We were both so bad at this.
I was terrible, maybe from being so terrible at social anything in Overworld, and so overly protective of myself, and so distrustful of most people, and always feeling like I had to keep everything together for my brother.
Bones was even worse, just absolutely awful at expressing anything.
Imagine leaving a present like that, and expecting me to know he wasn’t trying to fuck with me, when all he’d ever done was try to fuck with me?
I felt his arms tense.
“Shadow?” he began, his voice subdued.
Unfortunately, that was as far as he got.
33
Doors
Bones’s body just… collapsed.
It wasn’t a gradual thing, where he stumbled and I gripped him tighter, and he lost his balance, eventually taking us both down in a messy tumble in the grass.
Every muscle in his body stopped working.
Without warning.
His arms dropped, his fingers opened, his knees buckled, his spine no longer held up his six-foot-plus frame. He collapsed straight down, with me coming down more or less right under him, and landing on the grass at roughly the same time he did.
The wind got knocked out of me. Maybe from a sharp part of him landing on a softer part of me. Maybe from the sheer weight of him. Or maybe I just forgot how to breathe.
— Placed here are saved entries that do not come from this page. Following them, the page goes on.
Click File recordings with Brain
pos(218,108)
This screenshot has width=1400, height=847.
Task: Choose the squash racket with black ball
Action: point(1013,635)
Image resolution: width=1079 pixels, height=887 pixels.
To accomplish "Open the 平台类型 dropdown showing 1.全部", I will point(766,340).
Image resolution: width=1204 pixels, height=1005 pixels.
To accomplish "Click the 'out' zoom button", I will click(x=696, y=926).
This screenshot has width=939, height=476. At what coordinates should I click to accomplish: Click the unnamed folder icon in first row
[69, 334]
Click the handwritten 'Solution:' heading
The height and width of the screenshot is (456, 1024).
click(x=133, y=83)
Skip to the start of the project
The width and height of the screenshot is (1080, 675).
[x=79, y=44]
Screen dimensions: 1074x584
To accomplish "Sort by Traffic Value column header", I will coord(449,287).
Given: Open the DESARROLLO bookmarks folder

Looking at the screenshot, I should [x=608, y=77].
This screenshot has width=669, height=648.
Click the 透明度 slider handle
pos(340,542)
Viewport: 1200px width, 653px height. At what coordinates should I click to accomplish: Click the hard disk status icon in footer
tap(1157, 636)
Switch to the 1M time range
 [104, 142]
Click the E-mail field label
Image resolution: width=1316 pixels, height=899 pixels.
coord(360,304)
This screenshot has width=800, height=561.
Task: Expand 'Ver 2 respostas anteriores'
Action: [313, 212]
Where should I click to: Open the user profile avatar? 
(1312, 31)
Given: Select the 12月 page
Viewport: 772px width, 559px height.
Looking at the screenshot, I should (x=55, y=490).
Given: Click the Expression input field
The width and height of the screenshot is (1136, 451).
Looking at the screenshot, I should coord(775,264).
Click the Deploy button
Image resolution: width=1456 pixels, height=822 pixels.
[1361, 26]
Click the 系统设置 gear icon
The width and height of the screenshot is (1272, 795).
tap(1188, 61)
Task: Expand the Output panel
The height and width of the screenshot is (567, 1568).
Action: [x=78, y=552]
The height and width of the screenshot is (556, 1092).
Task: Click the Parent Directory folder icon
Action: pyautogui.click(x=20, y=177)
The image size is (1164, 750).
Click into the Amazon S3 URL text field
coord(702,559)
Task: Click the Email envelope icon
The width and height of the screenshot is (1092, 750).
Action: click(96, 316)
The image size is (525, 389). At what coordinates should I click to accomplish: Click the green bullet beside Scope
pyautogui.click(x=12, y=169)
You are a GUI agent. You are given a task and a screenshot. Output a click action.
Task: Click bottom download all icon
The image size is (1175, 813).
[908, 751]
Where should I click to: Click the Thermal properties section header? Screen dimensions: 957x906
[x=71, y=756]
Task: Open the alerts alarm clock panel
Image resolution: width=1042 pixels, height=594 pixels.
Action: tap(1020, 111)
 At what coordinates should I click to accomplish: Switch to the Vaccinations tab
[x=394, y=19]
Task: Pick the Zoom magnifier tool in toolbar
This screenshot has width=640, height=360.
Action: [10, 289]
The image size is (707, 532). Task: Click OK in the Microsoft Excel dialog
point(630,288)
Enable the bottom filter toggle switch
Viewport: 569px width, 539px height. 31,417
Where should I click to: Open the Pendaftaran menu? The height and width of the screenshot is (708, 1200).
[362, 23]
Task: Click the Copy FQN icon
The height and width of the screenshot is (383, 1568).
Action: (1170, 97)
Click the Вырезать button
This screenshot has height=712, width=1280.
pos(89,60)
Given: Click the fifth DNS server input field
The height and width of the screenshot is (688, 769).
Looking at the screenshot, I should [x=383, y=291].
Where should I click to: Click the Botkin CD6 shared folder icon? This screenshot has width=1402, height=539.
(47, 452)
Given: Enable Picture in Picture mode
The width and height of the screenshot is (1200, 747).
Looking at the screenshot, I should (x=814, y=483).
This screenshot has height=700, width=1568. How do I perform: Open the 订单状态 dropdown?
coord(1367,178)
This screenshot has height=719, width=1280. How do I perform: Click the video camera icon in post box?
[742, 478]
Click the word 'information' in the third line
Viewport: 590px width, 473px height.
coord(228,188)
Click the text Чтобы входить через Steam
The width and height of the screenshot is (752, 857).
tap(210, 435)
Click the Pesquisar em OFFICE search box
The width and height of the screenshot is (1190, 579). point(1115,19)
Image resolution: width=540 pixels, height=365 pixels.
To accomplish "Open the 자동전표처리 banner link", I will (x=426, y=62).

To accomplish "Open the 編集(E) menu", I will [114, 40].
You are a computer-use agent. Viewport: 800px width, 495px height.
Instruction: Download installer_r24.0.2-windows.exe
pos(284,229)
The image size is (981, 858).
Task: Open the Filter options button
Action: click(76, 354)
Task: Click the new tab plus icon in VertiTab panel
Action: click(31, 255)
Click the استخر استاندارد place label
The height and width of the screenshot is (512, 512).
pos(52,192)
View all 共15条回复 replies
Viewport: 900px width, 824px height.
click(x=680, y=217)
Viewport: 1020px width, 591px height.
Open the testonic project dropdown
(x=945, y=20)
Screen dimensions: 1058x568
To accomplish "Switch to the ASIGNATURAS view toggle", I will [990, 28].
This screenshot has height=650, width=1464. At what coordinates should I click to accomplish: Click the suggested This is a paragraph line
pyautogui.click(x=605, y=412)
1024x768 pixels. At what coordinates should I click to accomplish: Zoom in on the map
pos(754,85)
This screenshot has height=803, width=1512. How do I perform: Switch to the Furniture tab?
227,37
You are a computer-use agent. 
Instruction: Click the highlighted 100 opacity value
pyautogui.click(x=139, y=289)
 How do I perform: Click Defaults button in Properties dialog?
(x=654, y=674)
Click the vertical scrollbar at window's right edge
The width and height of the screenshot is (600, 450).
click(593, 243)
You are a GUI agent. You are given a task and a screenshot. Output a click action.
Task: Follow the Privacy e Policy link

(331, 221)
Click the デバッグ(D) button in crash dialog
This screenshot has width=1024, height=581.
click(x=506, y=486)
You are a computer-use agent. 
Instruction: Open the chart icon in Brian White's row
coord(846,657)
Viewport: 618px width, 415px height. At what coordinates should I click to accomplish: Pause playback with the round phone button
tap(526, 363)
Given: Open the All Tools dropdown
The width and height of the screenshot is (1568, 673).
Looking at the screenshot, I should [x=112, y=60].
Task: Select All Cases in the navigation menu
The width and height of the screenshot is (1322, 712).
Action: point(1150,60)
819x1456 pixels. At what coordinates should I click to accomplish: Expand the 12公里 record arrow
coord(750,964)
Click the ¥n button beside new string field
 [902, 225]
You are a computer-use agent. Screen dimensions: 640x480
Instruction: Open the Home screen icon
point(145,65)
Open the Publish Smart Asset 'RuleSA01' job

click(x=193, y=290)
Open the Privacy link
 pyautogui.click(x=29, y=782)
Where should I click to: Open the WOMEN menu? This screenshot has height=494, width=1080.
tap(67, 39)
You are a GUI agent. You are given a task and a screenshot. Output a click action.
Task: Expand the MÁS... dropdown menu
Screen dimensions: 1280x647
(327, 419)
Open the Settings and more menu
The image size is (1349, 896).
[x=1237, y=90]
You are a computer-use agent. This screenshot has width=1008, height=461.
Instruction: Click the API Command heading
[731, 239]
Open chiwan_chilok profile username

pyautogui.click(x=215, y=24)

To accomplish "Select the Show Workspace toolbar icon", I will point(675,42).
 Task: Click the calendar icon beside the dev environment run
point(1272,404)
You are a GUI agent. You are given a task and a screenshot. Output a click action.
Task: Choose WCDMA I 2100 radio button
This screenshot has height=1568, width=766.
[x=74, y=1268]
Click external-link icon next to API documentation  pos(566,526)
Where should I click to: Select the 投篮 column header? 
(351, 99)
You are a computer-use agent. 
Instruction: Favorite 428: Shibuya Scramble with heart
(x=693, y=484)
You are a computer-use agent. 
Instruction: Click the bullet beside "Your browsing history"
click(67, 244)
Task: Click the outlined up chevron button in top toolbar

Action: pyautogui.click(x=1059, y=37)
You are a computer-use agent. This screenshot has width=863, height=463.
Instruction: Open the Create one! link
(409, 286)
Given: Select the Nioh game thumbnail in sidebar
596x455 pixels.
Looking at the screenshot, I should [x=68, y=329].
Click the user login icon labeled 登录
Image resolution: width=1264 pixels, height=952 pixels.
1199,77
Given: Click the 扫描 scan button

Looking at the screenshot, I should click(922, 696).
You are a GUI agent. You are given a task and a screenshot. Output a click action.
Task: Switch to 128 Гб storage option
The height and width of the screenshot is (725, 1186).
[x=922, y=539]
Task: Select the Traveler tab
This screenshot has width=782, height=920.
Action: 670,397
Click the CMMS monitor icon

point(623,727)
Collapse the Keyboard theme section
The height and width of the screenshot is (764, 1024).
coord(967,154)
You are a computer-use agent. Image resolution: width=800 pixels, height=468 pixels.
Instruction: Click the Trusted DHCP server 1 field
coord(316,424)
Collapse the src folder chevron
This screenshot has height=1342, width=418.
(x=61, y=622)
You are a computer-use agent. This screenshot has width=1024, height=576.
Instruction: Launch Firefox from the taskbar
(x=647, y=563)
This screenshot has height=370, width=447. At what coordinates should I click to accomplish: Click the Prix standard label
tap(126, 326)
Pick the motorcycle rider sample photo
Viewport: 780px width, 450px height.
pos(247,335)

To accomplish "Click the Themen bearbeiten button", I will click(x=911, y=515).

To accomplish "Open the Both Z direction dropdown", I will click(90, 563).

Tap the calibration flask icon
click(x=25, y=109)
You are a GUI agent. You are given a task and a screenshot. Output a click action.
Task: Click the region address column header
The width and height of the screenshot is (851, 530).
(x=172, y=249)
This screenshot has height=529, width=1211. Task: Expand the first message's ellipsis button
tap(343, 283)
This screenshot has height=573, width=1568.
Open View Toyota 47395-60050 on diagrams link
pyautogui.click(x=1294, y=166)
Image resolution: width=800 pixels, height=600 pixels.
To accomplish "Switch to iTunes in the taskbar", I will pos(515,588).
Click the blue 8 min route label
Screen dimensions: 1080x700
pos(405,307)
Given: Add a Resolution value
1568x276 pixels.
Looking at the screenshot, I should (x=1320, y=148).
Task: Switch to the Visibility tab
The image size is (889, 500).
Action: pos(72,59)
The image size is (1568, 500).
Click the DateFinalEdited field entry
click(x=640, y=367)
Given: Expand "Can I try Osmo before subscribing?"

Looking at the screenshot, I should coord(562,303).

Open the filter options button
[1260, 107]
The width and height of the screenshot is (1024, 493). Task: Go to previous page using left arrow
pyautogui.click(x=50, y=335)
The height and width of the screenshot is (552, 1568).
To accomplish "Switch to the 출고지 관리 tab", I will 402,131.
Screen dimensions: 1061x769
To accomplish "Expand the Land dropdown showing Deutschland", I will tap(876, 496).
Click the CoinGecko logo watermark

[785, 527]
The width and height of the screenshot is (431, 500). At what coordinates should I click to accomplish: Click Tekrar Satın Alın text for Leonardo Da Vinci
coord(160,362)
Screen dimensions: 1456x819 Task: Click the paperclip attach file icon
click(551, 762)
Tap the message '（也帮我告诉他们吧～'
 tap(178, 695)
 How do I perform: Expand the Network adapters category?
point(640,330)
I struggled to get out from under him. I tried to push him off so I could look at his face.
“Caelum,” I managed to slur out. “Bones…”
Before I could turn over, someone shoved him roughly off me with a booted foot to his shoulder. I’d only been free of his weight a second when a hand grabbed my arm, and wrenched me roughly to my feet.
A cloaked figure held me tightly by the bicep, tighter than he had, even when he’d been angry. The eyes that glared at me through that haze of magic were strangely familiar, but I couldn’t make sense of whose they were. Now that I was away from Bones, everything around me went a blinding gold. Gold and white and green. I held up my free hand, and couldn’t see my own fingers past all that light.
The magic there still felt like mine, but it was all wrong.
It was out of control. Chaotic.
I’d been better while he held me. Not fixed, not myself again, but definitely better, more grounded, more stable than I’d felt on the balcony where he first found me. My mind had been clearer. My eyes had been working. I could talk to him.
Now, all of that was gone.
I stood there, unable to move, while hands ripped the headdress off my head, then yanked the Egyptian neck-plate from around my neck. They tossed both things onto the grass. The loss of the headdress made me feel naked and cold, but my neck felt the most naked of all.
It’s gone,a voice whispered in my head.Mum trusted you, and you’ve lost it, and you’ll never get it back. You’ve lost the family’s heart.
Was it my own voice I heard?
My magic swum around me like an ocean of green-tinted gold.
I couldn’t control my limbs. I couldn’t see. I didn’t know who was now dragging me across the grass. I wanted to scream, to call for help, but I couldn’t get my mouth or throat to make a sound. I struggled to clench my hands, to work my arms and legs, but I couldn’t do that, either. I struggled again to speak, but my tongue filled my mouth.
Panic tried to reach me through the dense emptiness.
This was wrong. All of it was really, really wrong.